Nachnutzung des Kollegienplatzes

Angesichts des für 2021 angepeilten Umzugs der IGS in den Neubau an der Burgfeldsweide müsse die Nachnutzung der Schulgebäude weiter diskutiert werden, erläuterte Priemer. Ein „1.800-Quadratmeter-Einkaufscenter“ sei allerdings vom Tisch. Vielmehr wurden Schlagworte wie „soziale Begegnungsstätte“, „Bildungsangebote“, „Mehrgenerationenhaus“ und „Academia“ genannt. Auch ein „klassisches Café“ könnte der Bürgermeister sich an dem Standort gut vorstellen.

Radwegeverkehrskonzept

Fahrradfahren sei in Rinteln „nicht immer ganz leicht“, gab Priemer unumwunden zu, in Sachen Radwegenetz sei man allerdings gar nicht so schlecht aufgestellt. Zuerst seien Radwege entlang der Straßen gebaut worden, nun habe die Gesetzgebung entschieden, Fahrradfahrer dürften trotzdem auch die Straßen benutzen. Es werde an vielen Stellen etwas gebaut, scheitere letztlich aber an Lücken und undurchsichtigen Stellen der Verkehrsführung. Das „rauf und runter“ diskutierte Radwegeverkehrskonzept, durch Fachleute erstellt, soll nun in diesem Jahr Klarheit schaffen.

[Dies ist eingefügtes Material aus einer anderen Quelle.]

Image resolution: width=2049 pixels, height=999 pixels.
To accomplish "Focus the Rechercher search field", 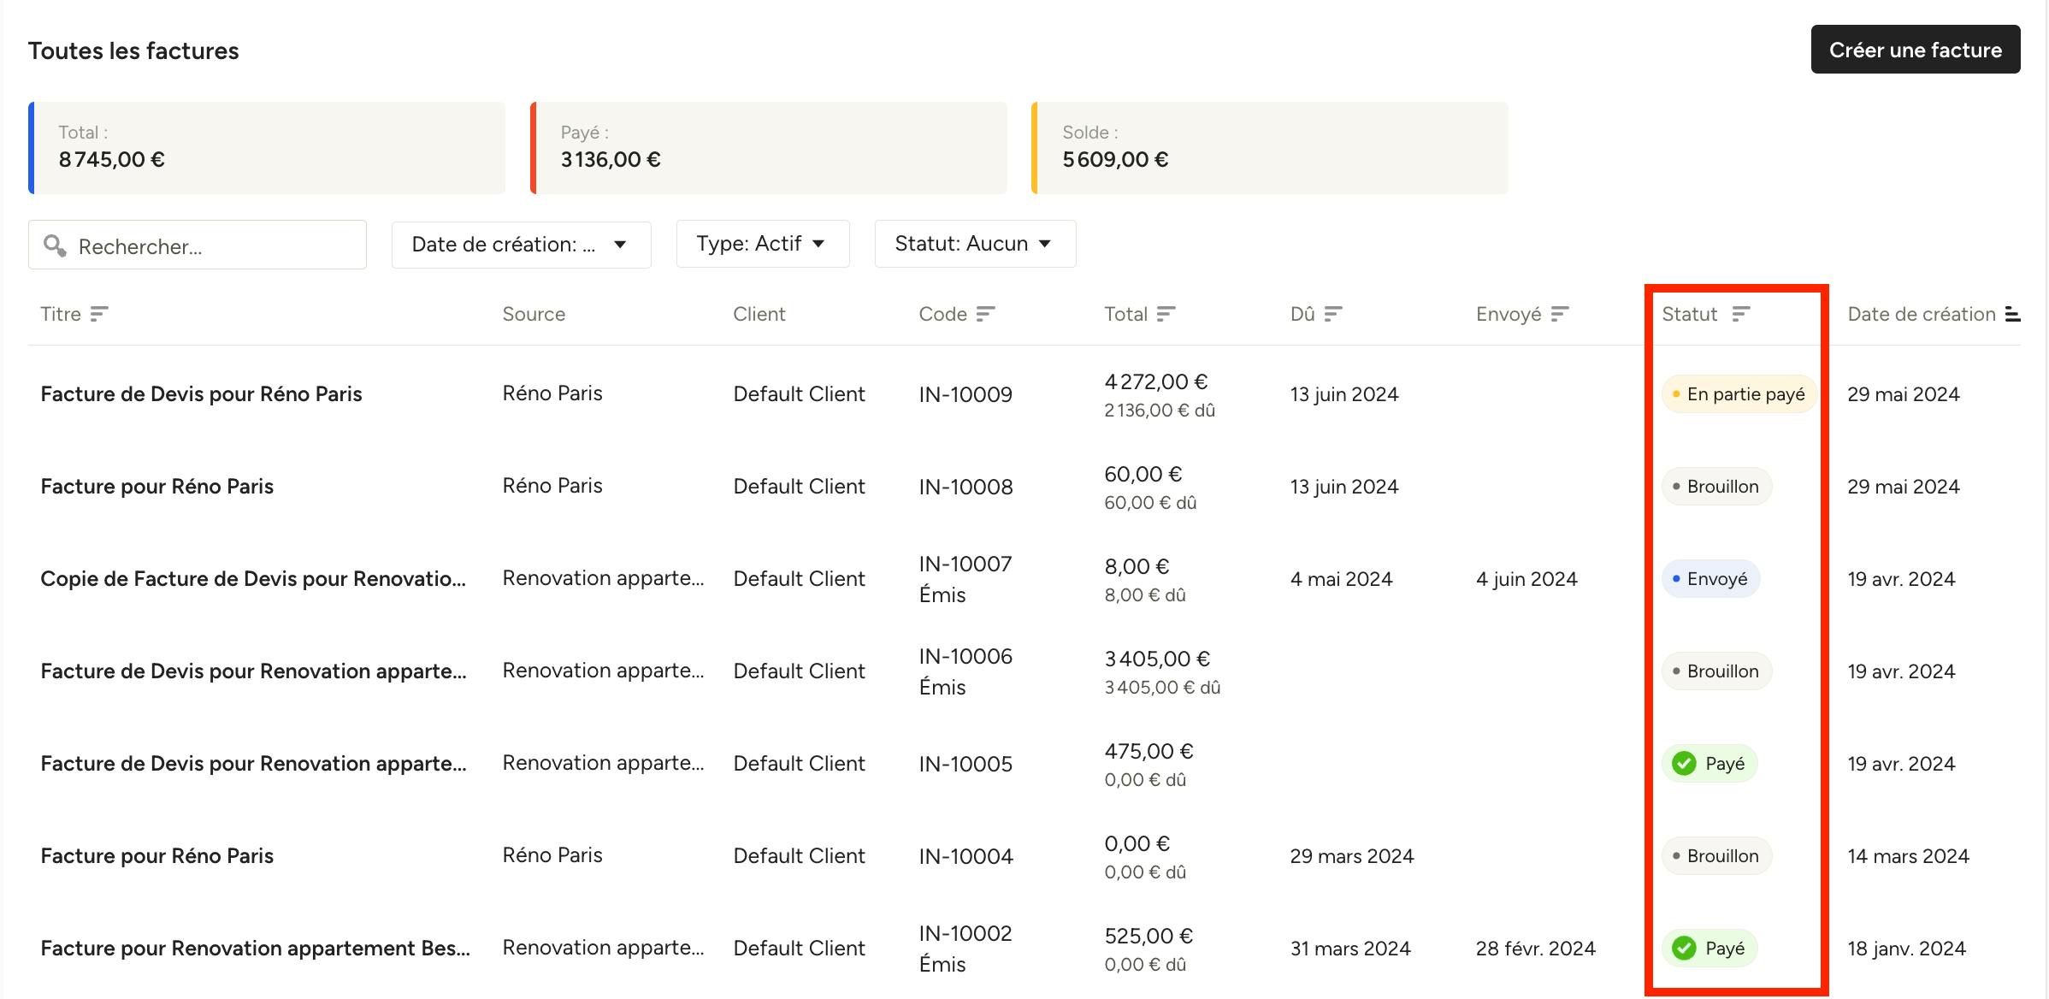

Im Übrigen seien inzwischen auch vier Elektrofahrräder für die Stadtverwaltung günstig angeschafft worden, um damit im Außendienst tätig sein zu können.

Im Rahmen des Neujahrsempfangs gab es auch Ehrungen von Ehrenamtlichen.

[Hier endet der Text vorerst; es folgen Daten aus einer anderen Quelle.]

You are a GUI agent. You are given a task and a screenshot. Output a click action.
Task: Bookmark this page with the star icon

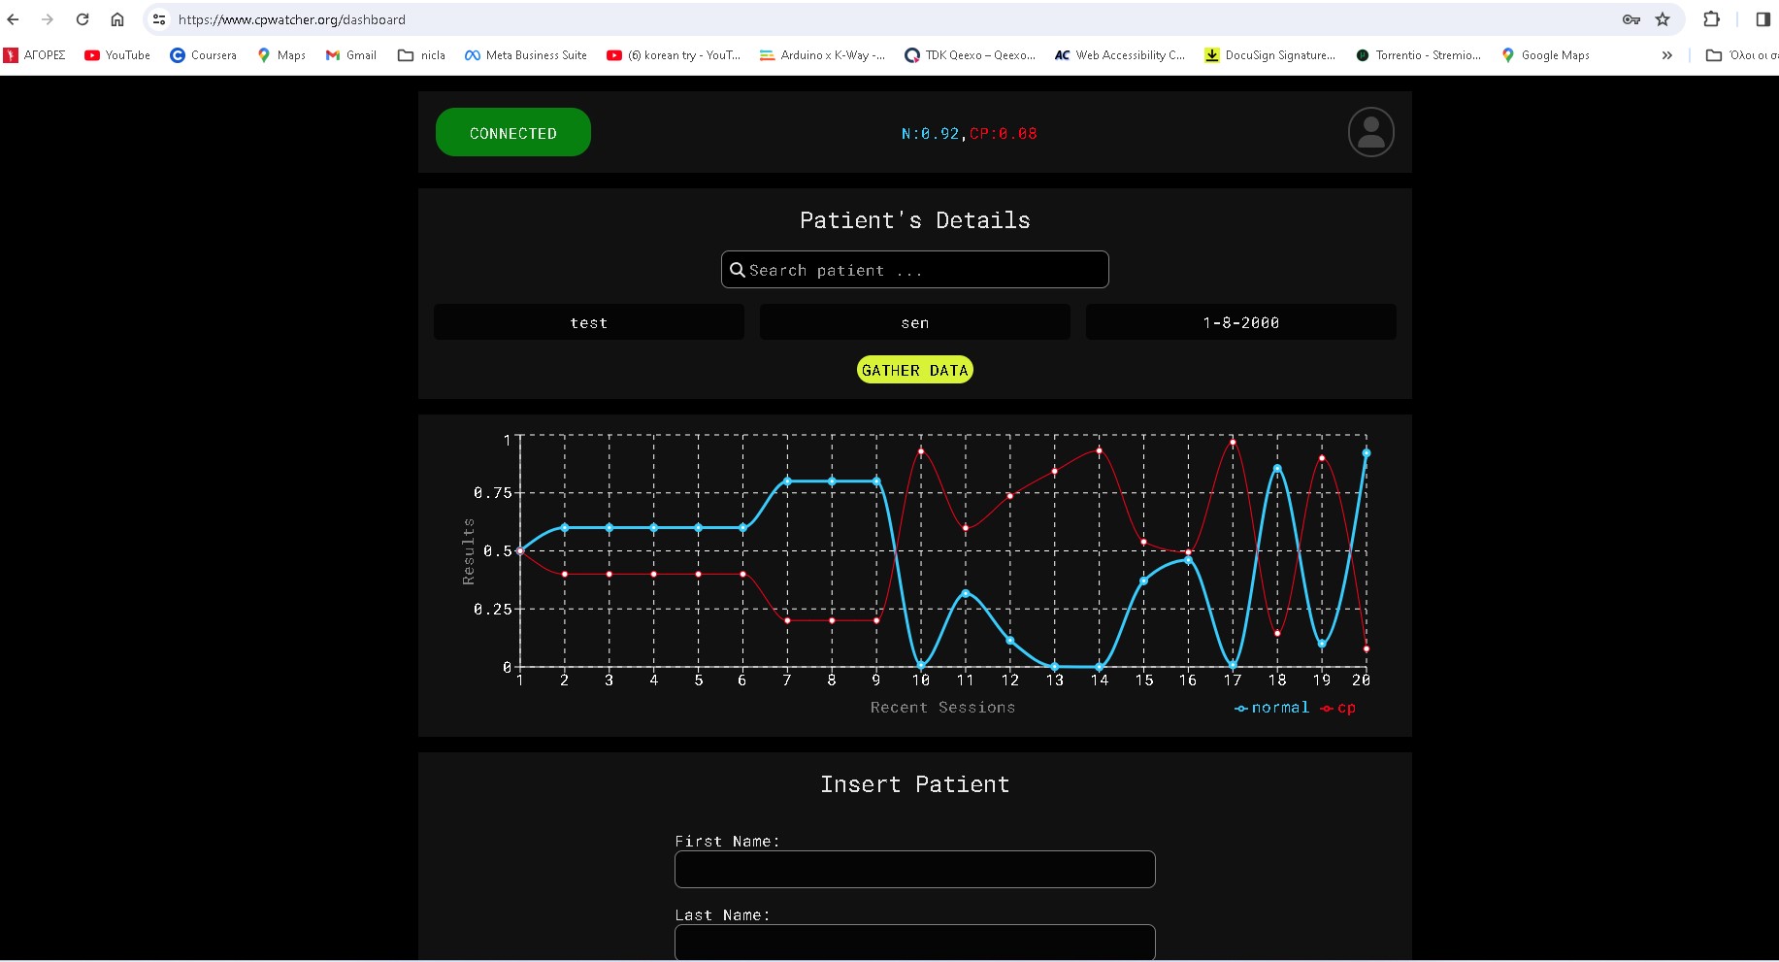(x=1663, y=19)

Wohnraumversorgungskonzept

Das Konzept werde benötigt, um Fördermittel für den Wohnungsbau erhalten zu können, erklärte Priemer. Die Auswertung der groß angelegten Umfrage im vergangenen Jahr werde man in die Planung zur Nachnutzung der für 1,4 Millionen Euro gekauften Grundstücke auf den Sportplätzen der ehemaligen Prince-Rupert-School einfließen lassen. In Rinteln werde attraktiver und finanzierbarer Wohnraum benötigt, dafür müsse man „wissen, wo der Schuh drückt“, so Priemer.

Jugend

Eine unangenehme Frage hob sich Moderator Frank Rasche zum Schluss der dreistündigen Veranstaltung auf: „Was macht Rinteln ohne das Happy Night?“ Priemer stellte klar: „Das Happy Night wurde nicht wegen Reichtum geschlossen.“ Der Eigentümer des Gebäudes habe auch aufgrund seines Alters kein Interesse mehr an einem Discobetrieb gehabt. Allerdings sei auch das Freizeitverhalten junger Menschen aufgrund der vielen Möglichkeiten, die sich böten, nur „wenig planbar“. Die Stadt unterstütze die Jugendlichen bei Veranstaltungen wie beispielsweise der Wesertekk-Party im Freibad, die bis zu vier Mal im Jahr stattfinden könne. Fürs Jahr 2020 habe man den Fokus auf die Jugend gesetzt, so Priemer, die Impulse müssten allerdings von den Jugendlichen ausgehen. Man werde „kein neues Happy Night bauen“.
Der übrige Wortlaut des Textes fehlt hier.